Acne is a multifactorial skin disease, underpinned by colonization of Propionibacterium acnes and inflammation. The emergence of resistant P. acnes strains has affected the current acne treatment algorithm. This setback served as an impetus for rationally designing a library of next-generation antibiotics that exhibit a bactericidal effect on resistant P. acnes and exert an immunomodulatory function to reduce inflammation. In silico screening showed that one of the molecules, VCD-004, exhibits improved mode of binding to bacterial DNA gyrase. VCD-004 shows high potency against clinical isolates of resistant P. acnes and excellent efficacy in vivo. Furthermore, VCD-004 exhibits a superior mutant prevention index, suggesting that it impedes the development of resistance better than clindamycin. Additionally, it shows optimal skin penetration and has a potent anti-inflammatory effect via reduction of proinflammatory cytokines (IL-6) independent of its antibacterial action. VCD-004 affects P. acnes-induced nuclear accumulation of NF-κB in THP-1 cells. The in vitro viability of human keratinocytes in the presence of VCD-004 indicates a desirable therapeutic window for topical use. Such rationally designed bactericidal and immunomodulatory dual pharmacophore-based lipophilic molecule(s) can emerge as the next-generation topical therapy for acne with underlying resistant P. acnes etiology.

Heterogeneity and antibiotic resistance in Propionibacterium acnes isolates and its therapeutic implications: blurring the lines between commensal and pathogenic phylotypes.

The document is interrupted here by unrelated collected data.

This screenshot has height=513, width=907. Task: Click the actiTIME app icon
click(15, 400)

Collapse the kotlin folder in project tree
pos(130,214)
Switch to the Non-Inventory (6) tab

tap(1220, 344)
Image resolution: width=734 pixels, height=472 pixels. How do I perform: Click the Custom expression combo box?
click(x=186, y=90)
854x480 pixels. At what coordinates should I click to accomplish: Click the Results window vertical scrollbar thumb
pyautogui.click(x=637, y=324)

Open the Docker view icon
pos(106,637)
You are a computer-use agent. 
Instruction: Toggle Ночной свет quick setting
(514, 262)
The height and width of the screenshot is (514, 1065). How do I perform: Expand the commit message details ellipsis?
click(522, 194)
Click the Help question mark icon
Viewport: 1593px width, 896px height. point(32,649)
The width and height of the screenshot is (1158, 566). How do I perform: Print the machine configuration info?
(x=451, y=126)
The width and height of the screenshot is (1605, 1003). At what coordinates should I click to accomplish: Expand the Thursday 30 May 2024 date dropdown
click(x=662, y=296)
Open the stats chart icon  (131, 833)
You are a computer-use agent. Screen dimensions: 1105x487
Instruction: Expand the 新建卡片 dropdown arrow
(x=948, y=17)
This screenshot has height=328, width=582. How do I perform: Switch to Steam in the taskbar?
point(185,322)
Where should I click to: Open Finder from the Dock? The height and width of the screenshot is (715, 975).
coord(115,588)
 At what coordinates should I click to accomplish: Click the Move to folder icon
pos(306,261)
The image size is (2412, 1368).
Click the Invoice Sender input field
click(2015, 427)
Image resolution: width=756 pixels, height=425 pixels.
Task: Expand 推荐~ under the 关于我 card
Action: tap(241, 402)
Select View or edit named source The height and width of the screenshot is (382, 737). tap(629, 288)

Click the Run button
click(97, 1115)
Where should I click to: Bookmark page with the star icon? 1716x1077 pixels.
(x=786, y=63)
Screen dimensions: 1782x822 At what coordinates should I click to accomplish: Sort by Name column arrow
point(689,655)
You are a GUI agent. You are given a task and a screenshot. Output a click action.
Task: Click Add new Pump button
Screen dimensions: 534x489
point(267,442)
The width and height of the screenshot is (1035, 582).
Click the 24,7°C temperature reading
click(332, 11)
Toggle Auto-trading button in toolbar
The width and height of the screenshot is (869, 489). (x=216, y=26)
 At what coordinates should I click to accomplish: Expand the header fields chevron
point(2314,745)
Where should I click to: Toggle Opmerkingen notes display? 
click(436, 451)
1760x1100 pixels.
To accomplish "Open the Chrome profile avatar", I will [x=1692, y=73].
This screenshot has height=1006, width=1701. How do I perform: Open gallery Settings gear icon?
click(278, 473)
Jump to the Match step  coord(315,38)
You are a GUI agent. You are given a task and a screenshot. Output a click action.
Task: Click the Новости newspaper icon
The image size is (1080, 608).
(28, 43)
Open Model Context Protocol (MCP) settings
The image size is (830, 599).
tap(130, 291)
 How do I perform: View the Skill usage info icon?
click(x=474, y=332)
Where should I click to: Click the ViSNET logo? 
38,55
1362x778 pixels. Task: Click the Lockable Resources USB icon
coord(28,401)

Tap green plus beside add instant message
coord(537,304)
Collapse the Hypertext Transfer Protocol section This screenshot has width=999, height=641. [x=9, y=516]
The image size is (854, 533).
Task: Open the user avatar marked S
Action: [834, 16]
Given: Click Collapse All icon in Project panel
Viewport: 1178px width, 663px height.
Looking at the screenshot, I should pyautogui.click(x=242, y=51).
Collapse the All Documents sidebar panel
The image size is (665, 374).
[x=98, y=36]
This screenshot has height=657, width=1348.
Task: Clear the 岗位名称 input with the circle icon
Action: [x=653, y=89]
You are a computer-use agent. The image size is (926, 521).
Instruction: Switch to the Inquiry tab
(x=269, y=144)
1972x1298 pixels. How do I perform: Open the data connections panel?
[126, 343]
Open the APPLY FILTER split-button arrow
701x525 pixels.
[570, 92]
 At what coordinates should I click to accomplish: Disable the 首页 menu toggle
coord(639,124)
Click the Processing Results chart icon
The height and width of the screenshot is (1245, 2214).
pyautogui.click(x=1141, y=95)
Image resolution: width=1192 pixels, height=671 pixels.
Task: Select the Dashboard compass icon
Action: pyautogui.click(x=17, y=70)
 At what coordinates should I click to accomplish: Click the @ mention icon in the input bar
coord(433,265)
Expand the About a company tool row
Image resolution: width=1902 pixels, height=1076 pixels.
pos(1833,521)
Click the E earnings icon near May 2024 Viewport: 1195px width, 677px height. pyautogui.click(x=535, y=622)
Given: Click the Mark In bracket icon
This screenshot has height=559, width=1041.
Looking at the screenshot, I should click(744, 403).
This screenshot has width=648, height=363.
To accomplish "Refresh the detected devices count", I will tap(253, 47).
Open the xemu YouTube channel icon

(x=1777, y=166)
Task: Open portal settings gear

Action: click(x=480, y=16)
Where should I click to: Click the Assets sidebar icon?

Acne vulgaris is a multifactorial skin disease associated with the colonization of Propionibacterium acnes. Antibiotics are a mainstay of treatment for acne, yet the emergence of resistance against the currently approved antibiotics is a serious concern. In this case report, a slow responder had multiple Propionibacterium acnes isolates with varied levels of sensitivity to the conventional antibiotics. The bacterial isolates obtained from acne samples collected from the patient were analyzed for phylogeny, and was found to be largely restricted to two different lineage patterns. Propionibacterium acnes phylotype IA1, which is considered to be pathogenic, displayed clindamycin sensitivity, but phylotype IB, which is associated with commensals, exhibited high clindamycin resistance. Sensitivity analysis revealed uniform resistance to macrolides, but susceptibility to tetracycline and nadifloxacin. These results implicate Propionibacterium acnes in the pathophysiology of acne vulgaris, although the lines between commensal and pathological phylotypes may be blurred. Switching the patient to a combination of minocycline and nadifloxacin resulted in a significant improvement in the clinical lesions. Such a science-driven judicious selection of antibiotics can minimize the probability of development of resistance, and might be the way forward in the treatment of acne.